İşte bu durum,  insanlara akıllarının, dikkatlerinin her daim devrede olması gerektiğini ihtar etmektedir. İnsanlar yaptıklarının karşılığını hemen görecekleri gibi başka bir zemin ve zaman da bu bunun karşılığını alabilirler.

“Bugün elimize batan dikenler ya zamanında ektiklerimiz ya da zamanında biçmediklerimizdir” sözü tam da bu hakikati yansıtmaktadır.

İnsanlarda akıl ve eylem uyuşmazlığı olabilir. İnsanların eylemleri bazen gönüllerinin, bazen heveslerinin, bazen zaaflarının yönünde de gerçekleşebilir. Tercihler (eylemler) sahibinin eseridir, sorumluluk da onlara aittir. Mathama Gandi’nin “Sözünüze dikkat edeniz duygularınıza, duygularınıza dikkat edeniz düşüncelerinize, düşüncelerinize dikkat edeniz davranışınıza, davranışınıza dikkat edeniz alışkanlıklarınıza, alışkanlıklarınıza dikkat edeniz değerlerinize, değerlerinize dikkat ediniz karakterinize, karakterinize dikkat edeniz kaderinize dönüşür sözü, tam da bu durumu yansıtmaktadır.

İnsanlar yaptıkları kötü eyleme bir bahane bulmaya, kendilerini aklamaya karşı bir zaafları vardır. Hatta ilk dönemlerde bu eylemlerini kötülük Tanrılarına bağlamışlardır

 Zerdüştlerde Ehrimen, Budistlerde Mârâ, yine Türk mitolojisinde Erlik Han kötülük Tanrısı olarak algılanmıştır. Eski Ahit’te ise Havva’nın Hz.
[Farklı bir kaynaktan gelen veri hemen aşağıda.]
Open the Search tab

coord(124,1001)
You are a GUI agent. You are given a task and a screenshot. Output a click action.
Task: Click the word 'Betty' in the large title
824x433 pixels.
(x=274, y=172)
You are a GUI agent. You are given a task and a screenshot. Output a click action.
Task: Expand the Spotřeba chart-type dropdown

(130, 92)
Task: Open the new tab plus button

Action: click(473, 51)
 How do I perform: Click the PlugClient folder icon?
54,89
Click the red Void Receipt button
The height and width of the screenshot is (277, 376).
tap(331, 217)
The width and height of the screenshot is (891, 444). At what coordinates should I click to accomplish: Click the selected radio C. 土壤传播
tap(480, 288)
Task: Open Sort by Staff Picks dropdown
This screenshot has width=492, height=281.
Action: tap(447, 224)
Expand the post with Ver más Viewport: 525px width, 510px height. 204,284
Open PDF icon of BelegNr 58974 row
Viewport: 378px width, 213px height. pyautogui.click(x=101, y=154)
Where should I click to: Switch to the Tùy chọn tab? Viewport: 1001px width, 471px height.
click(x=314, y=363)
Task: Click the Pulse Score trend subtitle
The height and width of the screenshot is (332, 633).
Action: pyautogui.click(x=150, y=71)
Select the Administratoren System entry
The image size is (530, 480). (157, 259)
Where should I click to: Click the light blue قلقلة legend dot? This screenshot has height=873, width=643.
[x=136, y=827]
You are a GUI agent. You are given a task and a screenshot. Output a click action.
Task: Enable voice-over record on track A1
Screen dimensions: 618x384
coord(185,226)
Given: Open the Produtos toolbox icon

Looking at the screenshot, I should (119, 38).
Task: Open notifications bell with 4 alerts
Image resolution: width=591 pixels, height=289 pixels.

Adem’i yoldan çıkarmasına sebep olan yılan figürü kullanılmış, yılanların şu anda yüzüstü sürünerek hareket etmelerinin de Tanrı’nın onlara vermiş olduğu bir cezanın neticesi olduğunu ileri sürmüşlerdir.

Çok Tanrılı dinlerden tek Tanrılı dinlere geçişlerde kötülük Tanrılarının görevi şeytana yüklenmiştir.

İnsanlar hatalarının sebebini bir başka nedene bağlamayarak kendi sorumlukları ile yüzleştikleri vakit, hayatın anlamını daha kolay çözmüş olacaklardır. Aksi takdirde aynı hata ile karşılaşmaları kaçınılmaz olacaktır.